Mates.
Often over the years, Luc had wished they’d never run into Soren that night.
It had lit a fire in Luc he’d never been able to extinguish. Why it would, when he’d just been discussing a possible way out of immortality not ten minutes before, he couldn’t have said at the time.
But he knew it wasn’t just the assurance of extended sanity, an escape from a potential feral state. It was the idea that there was someone out there just for him. Someone who was bound to love him—who was boundtohim. Someone who would never leave.

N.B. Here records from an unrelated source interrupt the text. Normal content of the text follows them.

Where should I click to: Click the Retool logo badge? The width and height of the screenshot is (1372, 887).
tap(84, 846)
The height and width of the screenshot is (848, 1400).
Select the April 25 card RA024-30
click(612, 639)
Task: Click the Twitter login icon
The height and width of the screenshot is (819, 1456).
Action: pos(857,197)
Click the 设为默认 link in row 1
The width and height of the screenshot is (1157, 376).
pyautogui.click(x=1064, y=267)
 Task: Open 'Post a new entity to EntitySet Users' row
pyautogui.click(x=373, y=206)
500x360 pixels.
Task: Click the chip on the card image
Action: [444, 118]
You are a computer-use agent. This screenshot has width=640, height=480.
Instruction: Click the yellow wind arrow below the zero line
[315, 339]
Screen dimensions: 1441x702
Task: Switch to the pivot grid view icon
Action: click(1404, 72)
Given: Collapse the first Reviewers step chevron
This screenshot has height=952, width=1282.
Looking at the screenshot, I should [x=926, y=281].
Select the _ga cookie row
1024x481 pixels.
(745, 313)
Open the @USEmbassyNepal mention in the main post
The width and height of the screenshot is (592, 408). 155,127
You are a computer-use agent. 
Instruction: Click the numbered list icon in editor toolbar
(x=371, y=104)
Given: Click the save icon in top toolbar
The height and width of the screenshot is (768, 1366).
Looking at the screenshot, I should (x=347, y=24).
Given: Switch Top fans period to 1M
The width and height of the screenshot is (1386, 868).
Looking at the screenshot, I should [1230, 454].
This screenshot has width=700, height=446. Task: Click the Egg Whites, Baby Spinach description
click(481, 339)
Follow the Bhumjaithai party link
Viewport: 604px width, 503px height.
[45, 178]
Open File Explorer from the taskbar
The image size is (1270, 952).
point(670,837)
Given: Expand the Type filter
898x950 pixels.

He’d had Roman by his side, yes, but that was different. That was brotherhood. This would be a marriage, of sorts. An eternal promise.
And then Luc would have both brother and spouse. A family.
Luc had ignored so much with Victoria because of that hope. He’d ignored the way she delayed every discussion of turning. He’d ignored the way his monster remained unmoved, no matter how much the man inside him loved her.
And then he’d lost it all in one night, from one silly car accident, of all the fucking things. He’d lost his brother. He’d lost his future mate.
Or so he’d thought at the time.
Did that excuse Luc’s tormenting Roman for decades after? Probably not. But how terrifying it had been to face the rest of his life—however long or short that may end up being—all alone. How maddening to be left behind by the one person who’d promised to stay. How fucking disappointing for Luc to always be so easy to leave.
It was part of why he’d never turned anyone else. What would be the point? They wouldn’t stick around. They never did.
Luc slumped over his whiskey, absolutely hating himself for how maudlin his thoughts had become. He was turning into a caricature of Roman, brooding about morality over cocktails.
As they approached two in the morning, Monique started flickering the lights, kicking the remaining customers out of the bar with a surprisingly booming shout of, “You don’t have to go home, but you can’t stay the fuck here!”
Luc downed the rest of the whiskey in his glass, watching the last of the patrons trickle out. He’d finished the bottle Monique had been offering him throughout the night and then some. Possibly unwise, to reveal the extent of alcohol he could consume, but whatever Jamie’s friend thought of his unnatural tolerance, she was keeping it to herself.
How many bars had Luc been to over the centuries? How many mortals who had sat beside him for the night were already dead and gone?
“What’s wrong?”
Luc opened his eyes—when had he shut them?—to find Jamie standing beside him, finally on the right side of the bar.
“Come here,” Luc murmured, tugging him in for a kiss.
He’d intended for something chaste and devotional. But Jamie quickly turned it dirty, slipping his tongue into Luc’s mouth and stepping between Luc’s legs to press his entire body against him. Luc’s cock hardened in an instant, his mate’s scent enveloping him in a wonderful cinnamon fog.
They broke their kiss at Monique’s whistle. “This is when I tell the two of you to get a room.”
“I have a room,” Jamie quipped, giving Luc a pat on the cheek. “I pay you rent for it.”
Monique threw up her middle finger before heading out the back door, trash bags in hand.
Luc leaned in to claim Jamie’s lips again, but Jamie was already heaving his upper body over the bar, his feet lifting off the ground, searching for something on the other side. The position placed his surprisingly round ass on display right at eye level for Luc to ogle.
Jamie rummaged around with something on the counter under the bar, then tilted back onto his feet before Luc could decide whether to give the temptation in front of him a smack, triumphantly holding up a pack of cigarettes. “Aha! I knew I left these here.”
Luc’s hand shot out before he could stop himself, grabbing the pack and tossing it across the room.
Jamie stared at him, stunned. “Um…”
“Those are bad for you,” Luc declared lamely in the ensuing silence.
“Uh…”
“Your mortal life is precious,” Luc explained. “Those could shorten it.”
Jamie cocked his head, blinking rapidly. “But I’m not exactly staying human until old age, am I now?”